NANOGIRL NEWS

By Gina "Nanogirl" Miller

Many people feel a mature nanotechnology is necessary before any attempt will be made to revive cryonics patients. This is an attempt to let our readers know of the latest nano developments.

Nanogirl News is a free service provided by Nanotechnology Industries to promote technological awareness. The company specializes in nanotech consulting and web work. Gina has maintained the company’s website since 1998. She is signed up for suspension,with Alcor, is a Foresight Senior Associate member, and an Extropian. In her spare time she works with VRML software programs to give visual insight to the possibilities future technologies will enable us. You can check out her work at the Artistic License website at:

http://www.nanogirl.com/Artistic License.html

Gina Miller

Paint On The Wall TV Screens? Case Chemist To Design Chemical Building Blocks For Such Potential Use. Imagine your television or computer screen coming from a container as something to be applied to a flat surface like a wall-or, screens so flexible that they can be rolled up and put in a pocket. Those futuristic screens are closer to reality.
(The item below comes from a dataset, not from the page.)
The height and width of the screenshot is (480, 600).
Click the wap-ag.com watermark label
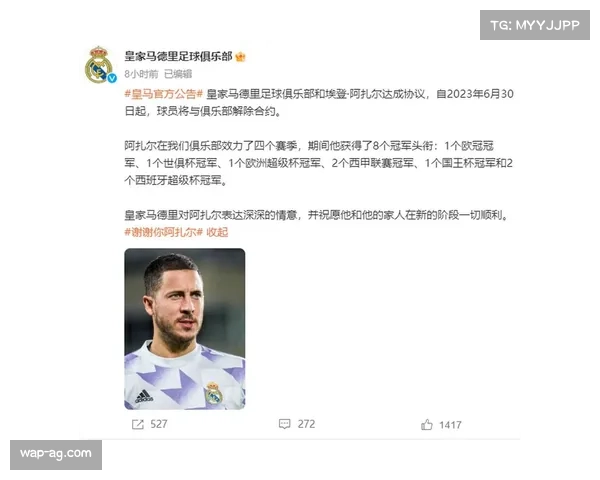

John Protasiewicz, Case Western Reserve University professor of chemistry, plans to use funding from a special two-year, unsolicited grant for creativity from the National Science Foundation to prepare new conjugated polymers that feature novel chemical building blocks and inorganic elements. Such special plastics have potential uses in understanding how these new display devices work, and could lead to improvements in plastic display technologies. Sciencedaily http://www.sciencedaily.com/releases/2005/03/050329140351.htm

Nanotech Is Booming Biggest in U.S., Report Says. The science of the very small is getting big in the United States. Americans are investing more money, publishing more scientific papers and winning more patents than anyone else in the quickly growing field of nanotechnology, according to the first comprehensive federal report on the science of things only a few hundred millionths of an inch in size. But the nation's lead may be short-lived, the report warns, as Europe and Asia show evidence of gaining. Washington Post

NASA Tests Shape-Shifting Robot Pyramid For Nanotech Swarms. Like new and protective parents, engineers watched as the TETWalker robot successfully traveled across the floor at NASA's Goddard Space Flight Center in Greenbelt, Maryland. Robots of this type will eventually be miniaturized and joined together to form "autonomous nanotechnology swarms" (ANTS) that alter their shape to flow over rocky terrain or to create useful structures like communications antennae and solar sails. This technology has the potential to directly support NASA's Vision for Space Exploration. "This prototype is the first step toward developing a revolutionary type of robot spacecraft with major advantages over current designs," said Dr. Steven Curtis, Principal Investigator for the ANTS project, a collaboration between Goddard and NASA's Langley Research Center in Hampton, Va.Sciencedaily

Scientists modify carbon nanotubes using microwaves. Researchers at New Jersey Institute of Technology have discovered a novel method of changing the chemical characteristics of carbon nanotubes by heating them in a closed vessel microwave oven. Somenath Mitra, PhD, professor of chemistry and environmental sciences, and Zafar Iqbal, PhD, also a professor of chemistry and environmental sciences, will discuss their findings at the 229th national meeting of the American Chemical Society (ACS). Physorg

http://www.physorg.com/news3425.html

U.K.'s $38-Million Nanotech Bet. Brits appropriate funds to help commercialize nanotech, boosting the U.K.'s competitive position in the emerging market. The U.K. Department of Trade and Industry will make eight more grants totaling 20 million ($37 million) to help companies and university researchers commercialize nanotechnology research. The funds are part of a 90 million ($170 million) nanotech initiative announced almost two years ago by the DTI, the British equivalent of the U.S. Department of Commerce. Combined with millions more in public grants and private capital, the money announced Wednesday by science and innovation minister Lord Sainsbury puts the United Kingdom in a solid competitive position in the nascent nanotech market, which cuts across dozens of sectors and could be worth trillions within a decade. RedHerring

New look for nanomotors. Physicists in the US have built the first nanoelectromechanical device that exploits the effects of surface tension. The "relaxation oscillator" consists of two droplets of liquid metal on a substrate made of carbon nanotubes and can be controlled with a small applied electric field. Alex Zettl and colleagues at the University of California at Berkeley and the Lawrence Berkeley National Laboratory say the device could find use in various nanomechanical applications, including actuators and motors (B C Regan et al. 2005 Appl. Phys. Lett. 86 123119).